Supply Side Policies are one of the three government economic policies to achieve some of the six government economies objectives. They are set by the government to make the local domestic economy more efficient in comparison with economies of other countries. Supply side policies include: privatization, training and education for workers, deregulation (increasing competitiveness), adjusting domestic policy and foreign policy.

The importance for the government to set domestic policy and foreign policy

The government of any country will most likely formulate two different types of policies – domestic policy and foreign policy. First, a set of policies to regulate domestic market. And second, a set of policies to regulate international trade.

The political stability of a country provides the maximum benefits. It is because having the same government can assure continuity of both domestic and foreign policies. And companies prefer predictability over volatility in the long-term perspective. 

The political environment of the country can provide both opportunities and threats for businesses.



Domestic policy

Domestic policy relates to the government’s attitude towards internal affairs of regulating the domestic market.

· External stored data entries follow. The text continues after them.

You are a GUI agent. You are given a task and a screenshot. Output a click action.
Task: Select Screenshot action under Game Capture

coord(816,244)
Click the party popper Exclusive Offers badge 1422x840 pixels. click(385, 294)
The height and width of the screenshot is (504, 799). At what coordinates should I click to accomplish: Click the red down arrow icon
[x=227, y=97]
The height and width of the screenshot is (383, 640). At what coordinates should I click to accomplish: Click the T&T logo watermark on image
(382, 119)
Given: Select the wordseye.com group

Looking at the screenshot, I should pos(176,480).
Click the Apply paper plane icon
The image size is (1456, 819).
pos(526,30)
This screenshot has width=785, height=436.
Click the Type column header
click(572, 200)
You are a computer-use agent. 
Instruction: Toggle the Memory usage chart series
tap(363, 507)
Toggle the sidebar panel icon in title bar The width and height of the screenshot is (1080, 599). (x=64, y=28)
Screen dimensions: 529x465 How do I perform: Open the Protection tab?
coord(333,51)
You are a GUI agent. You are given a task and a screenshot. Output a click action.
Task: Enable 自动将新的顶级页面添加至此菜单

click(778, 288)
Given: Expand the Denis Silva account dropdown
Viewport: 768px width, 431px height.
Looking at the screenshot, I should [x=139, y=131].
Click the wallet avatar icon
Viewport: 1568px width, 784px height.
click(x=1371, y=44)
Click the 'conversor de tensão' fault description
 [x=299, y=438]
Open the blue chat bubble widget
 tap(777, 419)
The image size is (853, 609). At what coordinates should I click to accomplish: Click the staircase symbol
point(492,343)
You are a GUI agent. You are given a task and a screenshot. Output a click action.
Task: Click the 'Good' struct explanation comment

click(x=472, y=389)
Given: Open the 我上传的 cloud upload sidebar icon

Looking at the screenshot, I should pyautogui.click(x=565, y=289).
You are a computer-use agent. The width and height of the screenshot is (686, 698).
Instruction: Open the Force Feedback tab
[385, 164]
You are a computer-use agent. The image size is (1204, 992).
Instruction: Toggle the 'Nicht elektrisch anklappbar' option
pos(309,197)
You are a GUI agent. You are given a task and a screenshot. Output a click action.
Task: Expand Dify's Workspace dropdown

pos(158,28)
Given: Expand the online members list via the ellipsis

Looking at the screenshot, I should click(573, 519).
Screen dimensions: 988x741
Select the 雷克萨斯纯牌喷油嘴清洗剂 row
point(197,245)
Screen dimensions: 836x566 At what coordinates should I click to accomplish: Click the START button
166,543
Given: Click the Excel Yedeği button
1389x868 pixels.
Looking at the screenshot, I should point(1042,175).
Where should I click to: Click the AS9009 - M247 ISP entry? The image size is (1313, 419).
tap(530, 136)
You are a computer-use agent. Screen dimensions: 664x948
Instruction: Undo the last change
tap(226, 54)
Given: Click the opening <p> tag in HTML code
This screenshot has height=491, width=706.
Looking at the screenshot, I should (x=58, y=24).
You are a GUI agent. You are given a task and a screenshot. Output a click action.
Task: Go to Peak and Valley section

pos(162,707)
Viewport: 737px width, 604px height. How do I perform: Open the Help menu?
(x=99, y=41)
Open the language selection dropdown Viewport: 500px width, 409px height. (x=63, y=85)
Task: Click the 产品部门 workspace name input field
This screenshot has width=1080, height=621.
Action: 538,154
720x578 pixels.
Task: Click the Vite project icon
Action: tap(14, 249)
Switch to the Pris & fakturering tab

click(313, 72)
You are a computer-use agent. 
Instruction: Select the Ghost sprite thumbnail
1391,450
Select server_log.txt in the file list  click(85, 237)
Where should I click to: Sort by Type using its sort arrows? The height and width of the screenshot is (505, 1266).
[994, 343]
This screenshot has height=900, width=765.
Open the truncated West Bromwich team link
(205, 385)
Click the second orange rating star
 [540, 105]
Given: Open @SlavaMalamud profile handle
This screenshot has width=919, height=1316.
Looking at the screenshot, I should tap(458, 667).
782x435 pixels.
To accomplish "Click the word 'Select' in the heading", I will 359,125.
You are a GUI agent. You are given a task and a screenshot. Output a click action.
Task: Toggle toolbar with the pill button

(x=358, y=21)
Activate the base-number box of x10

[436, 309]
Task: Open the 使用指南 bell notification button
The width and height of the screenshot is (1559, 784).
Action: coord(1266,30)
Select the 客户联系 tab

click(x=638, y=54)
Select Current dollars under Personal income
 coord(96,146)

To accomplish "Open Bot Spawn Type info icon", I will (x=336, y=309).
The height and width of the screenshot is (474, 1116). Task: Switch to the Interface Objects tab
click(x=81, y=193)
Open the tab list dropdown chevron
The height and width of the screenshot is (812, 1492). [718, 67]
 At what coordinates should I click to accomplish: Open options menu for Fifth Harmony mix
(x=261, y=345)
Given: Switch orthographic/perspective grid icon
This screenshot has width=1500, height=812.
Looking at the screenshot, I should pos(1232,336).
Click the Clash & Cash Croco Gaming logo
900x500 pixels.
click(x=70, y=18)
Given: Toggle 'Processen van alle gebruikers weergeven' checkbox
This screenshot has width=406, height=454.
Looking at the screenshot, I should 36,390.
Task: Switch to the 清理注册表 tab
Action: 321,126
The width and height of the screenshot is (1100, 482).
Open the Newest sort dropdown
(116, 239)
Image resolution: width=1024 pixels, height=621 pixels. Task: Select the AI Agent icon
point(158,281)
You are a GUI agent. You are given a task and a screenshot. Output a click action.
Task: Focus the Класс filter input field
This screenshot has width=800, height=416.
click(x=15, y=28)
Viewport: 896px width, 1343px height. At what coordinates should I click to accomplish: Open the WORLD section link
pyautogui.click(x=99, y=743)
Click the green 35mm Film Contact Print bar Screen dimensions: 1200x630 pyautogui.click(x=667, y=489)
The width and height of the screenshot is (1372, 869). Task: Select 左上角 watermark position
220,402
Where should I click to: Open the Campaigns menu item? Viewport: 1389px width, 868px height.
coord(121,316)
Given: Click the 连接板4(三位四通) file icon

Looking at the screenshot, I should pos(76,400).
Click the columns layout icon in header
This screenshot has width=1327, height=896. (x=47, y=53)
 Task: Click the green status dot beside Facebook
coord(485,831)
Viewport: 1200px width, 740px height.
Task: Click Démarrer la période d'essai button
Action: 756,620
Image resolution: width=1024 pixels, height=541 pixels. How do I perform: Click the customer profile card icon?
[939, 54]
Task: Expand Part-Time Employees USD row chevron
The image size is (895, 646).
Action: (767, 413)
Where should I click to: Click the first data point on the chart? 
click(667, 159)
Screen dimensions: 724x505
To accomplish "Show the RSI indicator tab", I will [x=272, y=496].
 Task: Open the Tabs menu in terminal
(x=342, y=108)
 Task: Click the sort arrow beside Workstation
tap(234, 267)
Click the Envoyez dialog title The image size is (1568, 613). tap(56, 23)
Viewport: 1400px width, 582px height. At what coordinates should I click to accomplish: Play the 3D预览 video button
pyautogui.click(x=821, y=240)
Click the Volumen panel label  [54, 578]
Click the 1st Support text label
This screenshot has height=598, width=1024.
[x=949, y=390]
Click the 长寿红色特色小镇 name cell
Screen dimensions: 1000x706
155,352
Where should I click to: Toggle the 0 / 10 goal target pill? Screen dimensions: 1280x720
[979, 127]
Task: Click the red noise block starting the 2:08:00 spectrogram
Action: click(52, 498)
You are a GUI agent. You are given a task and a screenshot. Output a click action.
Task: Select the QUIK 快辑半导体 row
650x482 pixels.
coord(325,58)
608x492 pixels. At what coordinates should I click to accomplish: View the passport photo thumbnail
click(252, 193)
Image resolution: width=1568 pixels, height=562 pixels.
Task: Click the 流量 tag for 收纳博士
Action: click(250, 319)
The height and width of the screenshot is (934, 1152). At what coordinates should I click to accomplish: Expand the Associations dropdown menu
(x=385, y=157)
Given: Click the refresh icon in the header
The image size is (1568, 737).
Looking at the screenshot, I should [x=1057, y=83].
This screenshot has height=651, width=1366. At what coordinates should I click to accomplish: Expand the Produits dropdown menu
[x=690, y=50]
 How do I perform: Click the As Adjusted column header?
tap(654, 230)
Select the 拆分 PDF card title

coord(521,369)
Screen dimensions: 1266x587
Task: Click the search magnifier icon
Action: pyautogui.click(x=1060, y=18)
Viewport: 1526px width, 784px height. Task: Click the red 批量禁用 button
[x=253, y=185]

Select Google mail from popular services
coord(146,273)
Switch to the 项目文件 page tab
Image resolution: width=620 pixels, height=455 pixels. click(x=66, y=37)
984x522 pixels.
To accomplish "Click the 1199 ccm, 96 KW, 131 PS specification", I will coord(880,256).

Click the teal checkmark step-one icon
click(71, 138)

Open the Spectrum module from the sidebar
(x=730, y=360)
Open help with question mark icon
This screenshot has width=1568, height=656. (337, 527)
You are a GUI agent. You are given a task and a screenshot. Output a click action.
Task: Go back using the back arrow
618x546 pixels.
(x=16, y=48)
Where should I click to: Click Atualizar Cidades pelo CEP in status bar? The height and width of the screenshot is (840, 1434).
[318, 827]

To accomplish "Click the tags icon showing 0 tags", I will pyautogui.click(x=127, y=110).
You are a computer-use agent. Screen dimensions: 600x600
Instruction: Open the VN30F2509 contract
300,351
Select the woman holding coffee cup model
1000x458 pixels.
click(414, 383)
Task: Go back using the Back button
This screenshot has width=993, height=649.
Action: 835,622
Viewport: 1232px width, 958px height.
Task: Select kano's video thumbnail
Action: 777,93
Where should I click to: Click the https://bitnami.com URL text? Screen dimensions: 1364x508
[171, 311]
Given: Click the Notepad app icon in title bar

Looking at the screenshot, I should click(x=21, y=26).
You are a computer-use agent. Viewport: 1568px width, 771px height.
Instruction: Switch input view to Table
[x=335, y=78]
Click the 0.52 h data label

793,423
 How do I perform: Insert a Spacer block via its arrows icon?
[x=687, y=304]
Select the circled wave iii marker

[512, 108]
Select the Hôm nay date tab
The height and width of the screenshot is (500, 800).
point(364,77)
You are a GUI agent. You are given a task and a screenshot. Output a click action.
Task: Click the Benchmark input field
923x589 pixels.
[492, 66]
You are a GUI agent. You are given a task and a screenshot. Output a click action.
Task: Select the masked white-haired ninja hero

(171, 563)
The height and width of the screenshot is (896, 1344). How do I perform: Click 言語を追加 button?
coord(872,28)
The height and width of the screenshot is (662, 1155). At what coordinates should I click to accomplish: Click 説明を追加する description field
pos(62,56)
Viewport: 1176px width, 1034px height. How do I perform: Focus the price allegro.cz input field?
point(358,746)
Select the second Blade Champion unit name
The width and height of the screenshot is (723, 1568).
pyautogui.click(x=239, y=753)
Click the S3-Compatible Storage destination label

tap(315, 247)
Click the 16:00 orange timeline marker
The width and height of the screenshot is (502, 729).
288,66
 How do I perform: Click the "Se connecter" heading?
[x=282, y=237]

The government can provide assistance to domestic businesses to encourage the firms locate in underdeveloped parts of the country. In addition, the government can impose or cancel restrictions on building new factories and office buildings in an area of residential housing. Also, the government can ease or toughen planning regulations in areas of natural beauty near national parks.



Foreign policy

Foreign policy relates to the government’s attitude towards external affairs of regulating international trade. 

The governments can provide assistance to exporters through government grants, subsidies, discounted rent, TAX rebates, etc. The government can also help newly established companies to become as competitive as exporters from other countries. In order to influence the international trade, the authorities can join or leave a trading block where the single currency and common laws are adopted.

To sum up, any changes in domestic policy and foreign policy will have major impact on companies and markets. These political changes can either introduce a completely new set of policies, or reverse any previous concessions given to businesses. Also, the government can decide to either become more involved in the economy, or less involved in the markets.